Both investment funds have been critical of the prospects for the US-Swiss merger, which was announced in May.
A spokesperson for the funds’ acquisition vehicle, White Tale, told international media, “there are excellent opportunities to unlock value from the many high quality businesses that currently comprise Clariant. Unfortunately, we do not believe that the proposed merger with the Huntsman Corporation is one of those options.”
White Tale contends that the transaction lacks strategic rationale and undercuts Clariant's strategy of becoming a pure-play specialty chemicals company. It called on the Basel-based player’s other shareholders “to reject this value destructive merger."
The investors said Clariant would be exchanging almost half its shares for what is primarily a commodity and intermediates business that will further dilute its multiple and create a larger conglomerate discount.
In announcing their plans earlier, the Swiss and US chemical producers said the all-stock transaction would create a company with an enterprise value of around $20 billion, majority owned by Clariant with 52%. CEO-designate of the merged firm, HuntsmanClariant is Huntsman CEO Peter Huntsman, with Clariant CEO Hariolf Kottmann holding the title of chairman.

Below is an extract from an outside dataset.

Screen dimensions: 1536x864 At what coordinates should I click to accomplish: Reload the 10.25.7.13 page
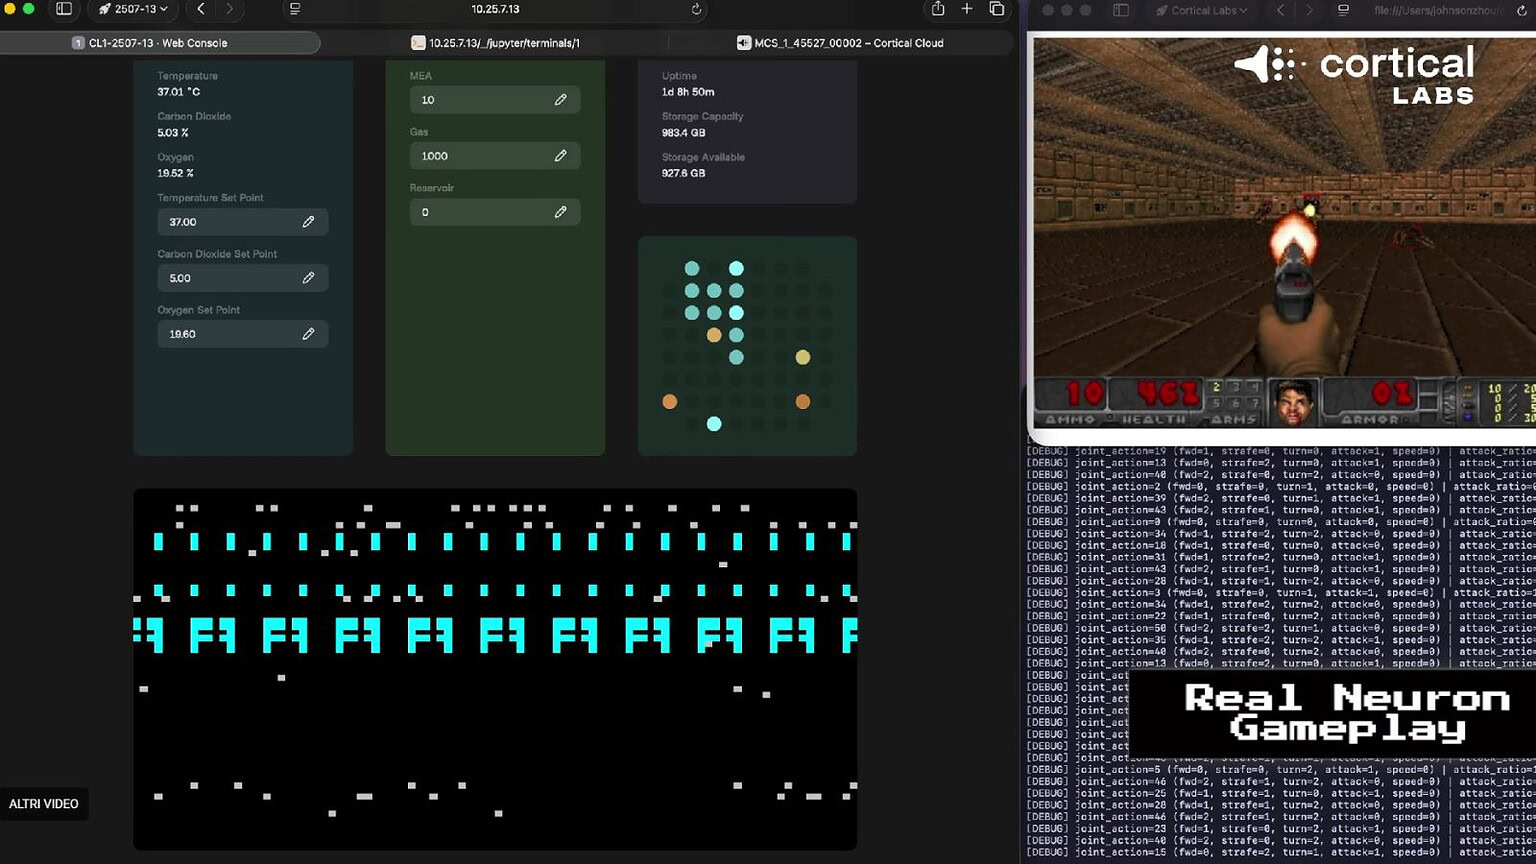tap(696, 9)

The two boards of directors have already approved the merger, which they said will create a leading global specialty chemical company with sales of around $13.2 billion, an adjusted EBITDA of $2.3 billion and annual cost synergies in excess of $400 million, to be achieved by reducing operational costs and improving procurement.
Some observers saw the power grab by the activists as aimed at triggering a bid for Clariant by an industry bidder that would drive the share price the company funds generally see as a bigger prize than family-owned Huntsman. Names tossed into the ring included Evonik, Lanxess and BASF. Some of them are said to have expressed interest in Clariant at some time in the past several years.
Many analysts reacted to the news saying they regard the Swiss company as the more attractive asset. Some in the past had criticized the fact that the merger partners have too little overlap in their portfolios and no synergies in their manufacturing assets, as this would rob the new company of potential for rationalization moves such as plant closures. At this stage, however, some stressed the plans would be hard to undo.
Clariant had previously acknowledged the increased shareholding by Corvex, adding that it has been in contact with the fund since it initially bought into the company in 2016. “As with all our shareholders, we maintain an open dialog with them,” a Clariant spokesman told the news agency Reuters.
No date has yet been set for Clariant shareholders to vote on the merger; however, a source told Reuters that a meeting would be scheduled only after Huntsman spins off its titanium dioxide business into a separate firm named Venator, as announced at the beginning of this year.
The transaction is targeted to close by the end of 2017, subject to all approvals.